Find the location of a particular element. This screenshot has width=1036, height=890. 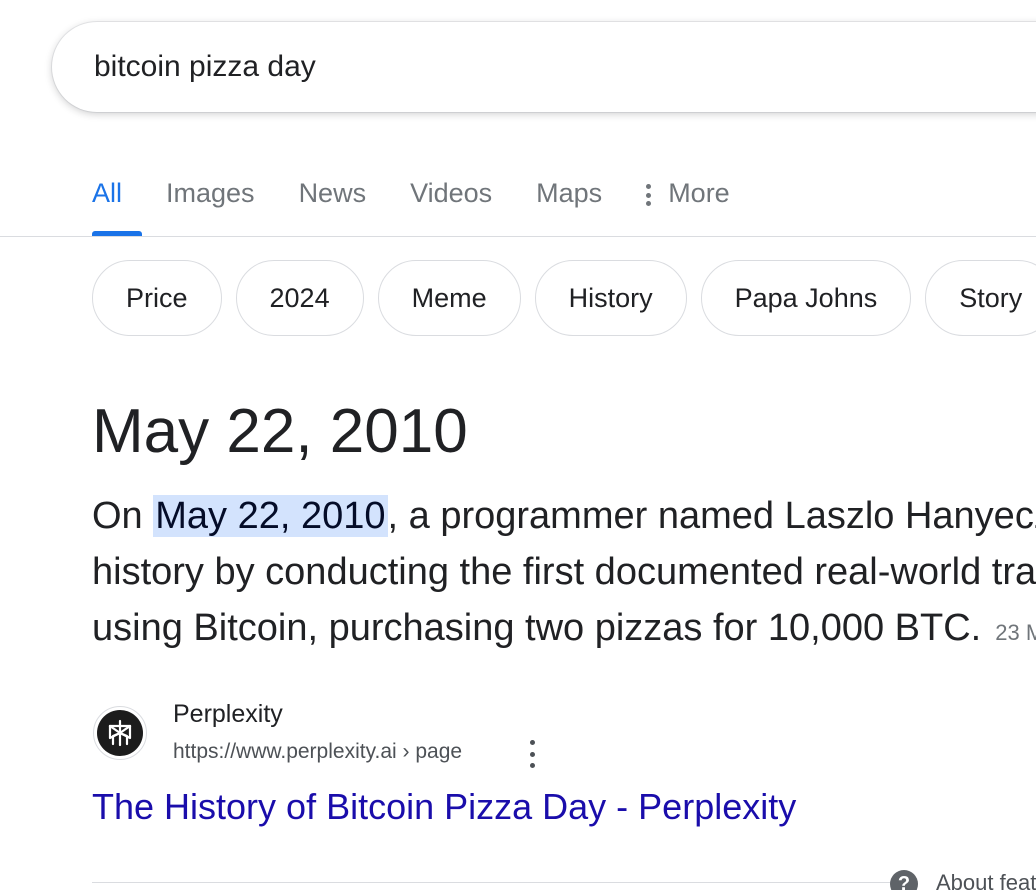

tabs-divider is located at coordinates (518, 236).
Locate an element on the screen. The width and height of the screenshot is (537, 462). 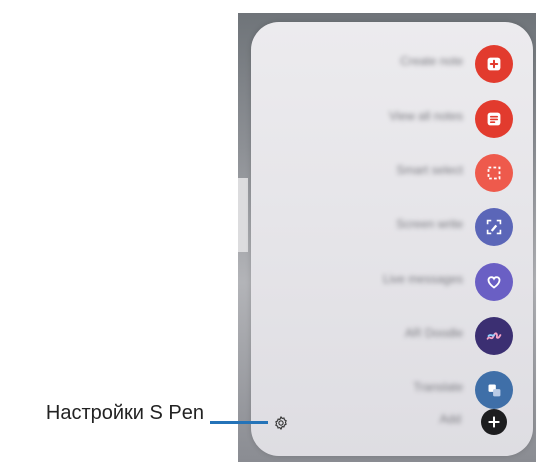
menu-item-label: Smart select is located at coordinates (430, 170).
...
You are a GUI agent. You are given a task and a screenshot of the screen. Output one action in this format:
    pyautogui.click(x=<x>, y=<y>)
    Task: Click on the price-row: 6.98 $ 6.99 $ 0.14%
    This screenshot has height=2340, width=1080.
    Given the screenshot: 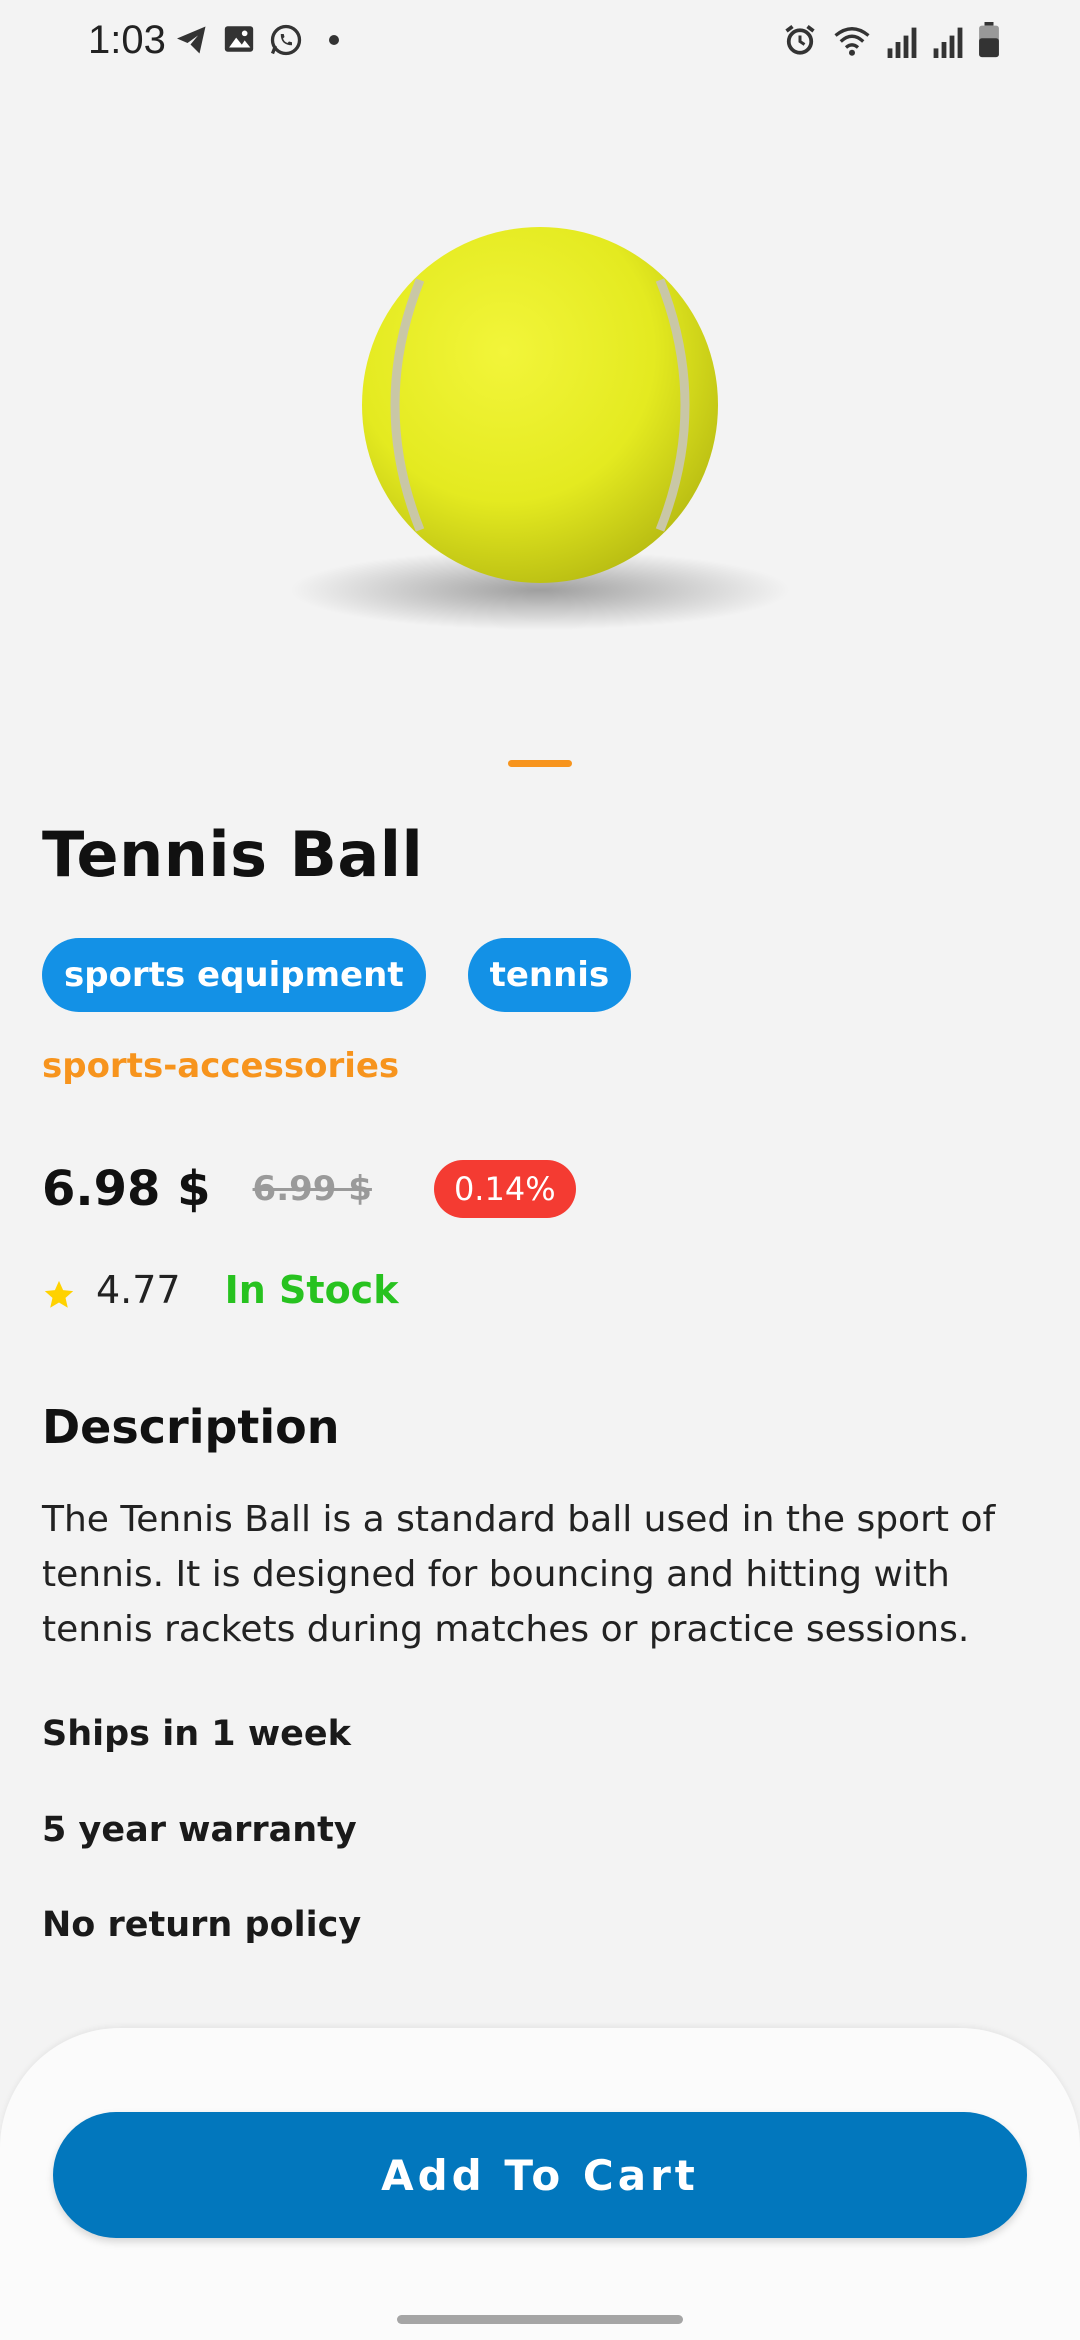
==
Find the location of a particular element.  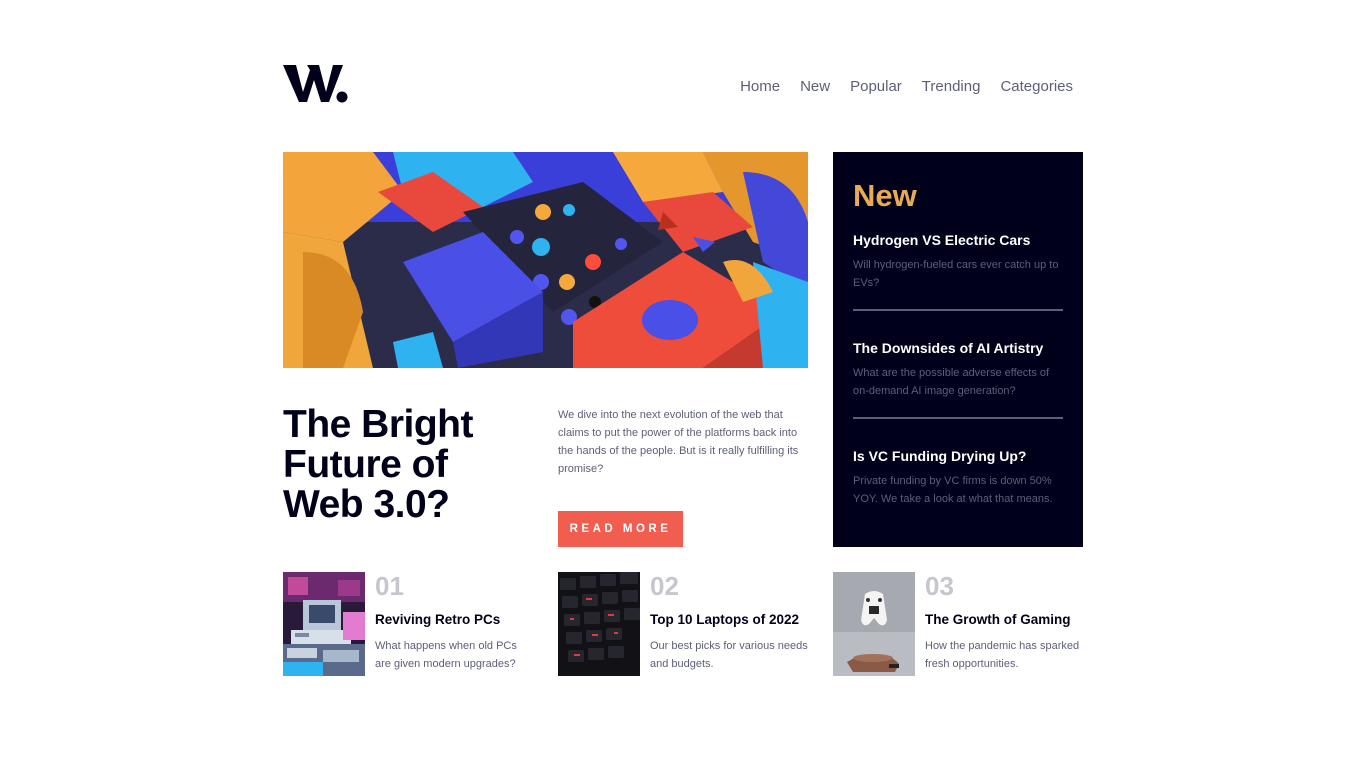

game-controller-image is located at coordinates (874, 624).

| Work request |
Give again, word for word, the data beginning at the line that contains "Locate an element" and continuing through the line that contains "menu-item-label: Smart select". Omit the pictures from your answer.

| Answer space |
Locate an element on the screen. The width and height of the screenshot is (537, 462). 
menu-item-label: Smart select is located at coordinates (430, 170).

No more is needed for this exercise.